"Because there's nothing inside you that you're ashamed of."

She reddened with shame; shame of the fierce, base instinct that had made her keep him to herself. She knew that nothing escaped him. He had the keen, comprehending eyes of the physician who knows the sad secrets of the body; and he had other eyes that saw inward, that held and drew to confession the terrified, reluctant soul. She had an insane longing to throw herself at his feet in confession.

"Yes," she said, "but there are things——And yet——"

He stopped her. "Nothing, Nina, if you really knew yourself."
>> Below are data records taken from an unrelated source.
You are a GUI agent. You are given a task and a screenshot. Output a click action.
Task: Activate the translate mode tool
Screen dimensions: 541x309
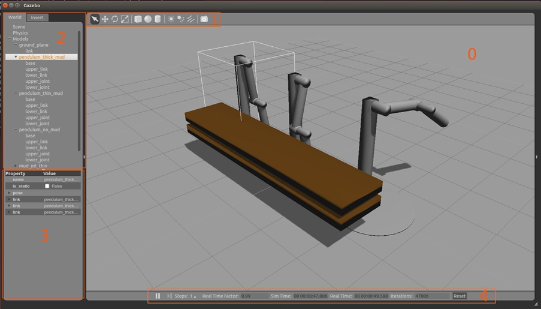105,19

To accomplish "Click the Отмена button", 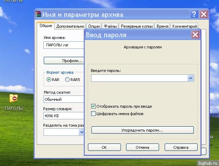I will coord(142,147).
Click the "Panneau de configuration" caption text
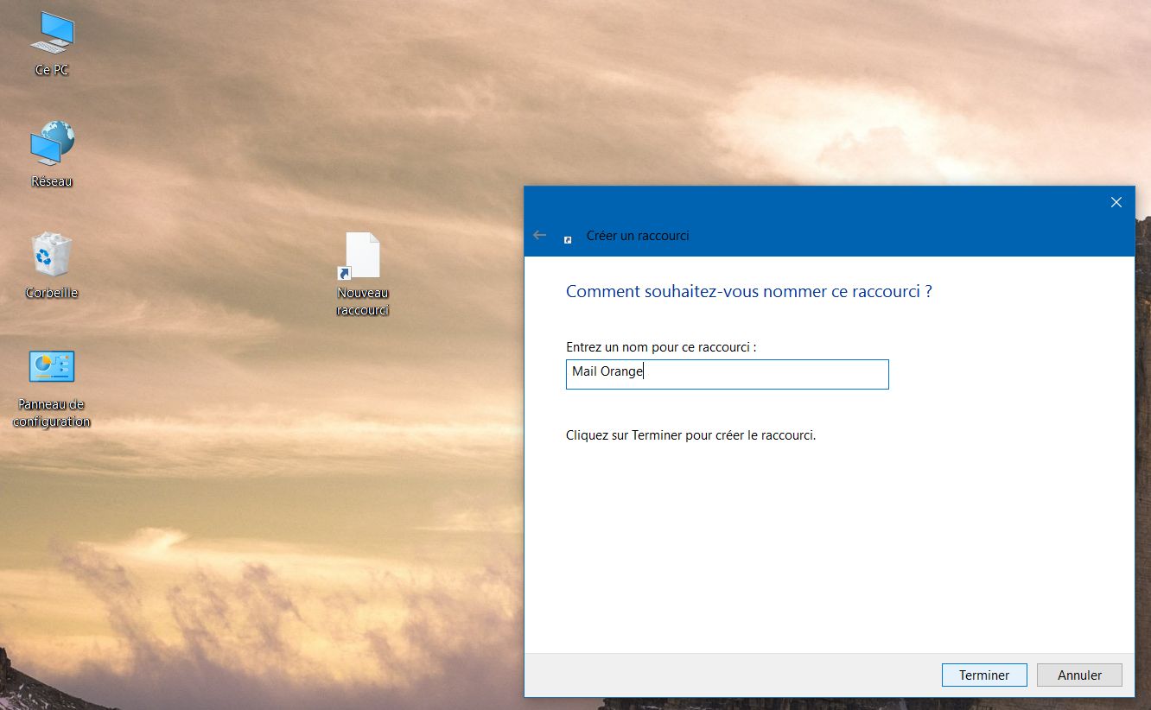 pos(52,413)
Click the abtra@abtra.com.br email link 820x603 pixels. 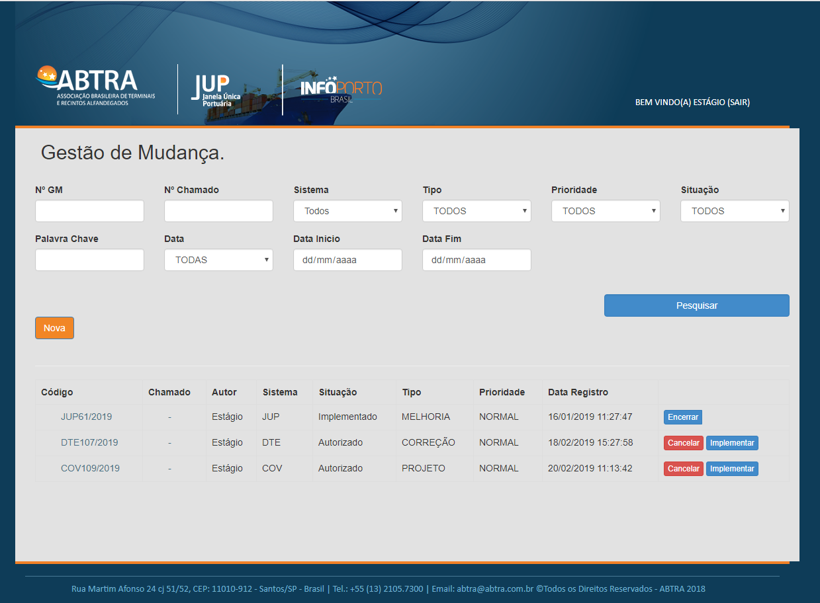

"Owen—it's not that. It's not because I don't know myself. It's because I know you. I know that, whatever there might be in me, whatever I did, however low I sank—if I could sink—your charity would be there to hold me up. And it wouldn't be your charity, either. I couldn't stand your charity. It wouldn't even be understanding. You don't understand me. It would be some knowledge of me that I couldn't have myself, that nobody but you could have. As if whatever you saw you'd say, 'That isn't really Nina.'"

"I should say, 'That's really Nina, so it's all right.'"

She paused, brooding on the possibilities he saw, that he was bound to see, if he saw anything. Did he, she wondered, really see what was in her, her hidden shames and insanities, the course of the wild blood that he knew must flow from all the Lemprieres to her? She lived, to be sure, the life of an ascetic and took it out in dreams. Yet he must see how her savage, solitary passion clung to him, and would not let go. Did he see, and yet did he not condemn her?

"Owen," she said suddenly, "do you mind seeing?"

"Sometimes I hate it. These aren't the things, you know, I want to see."

She lowered her eyes. Her nervous hand moved slowly to and fro along the window-sill, measuring her next words.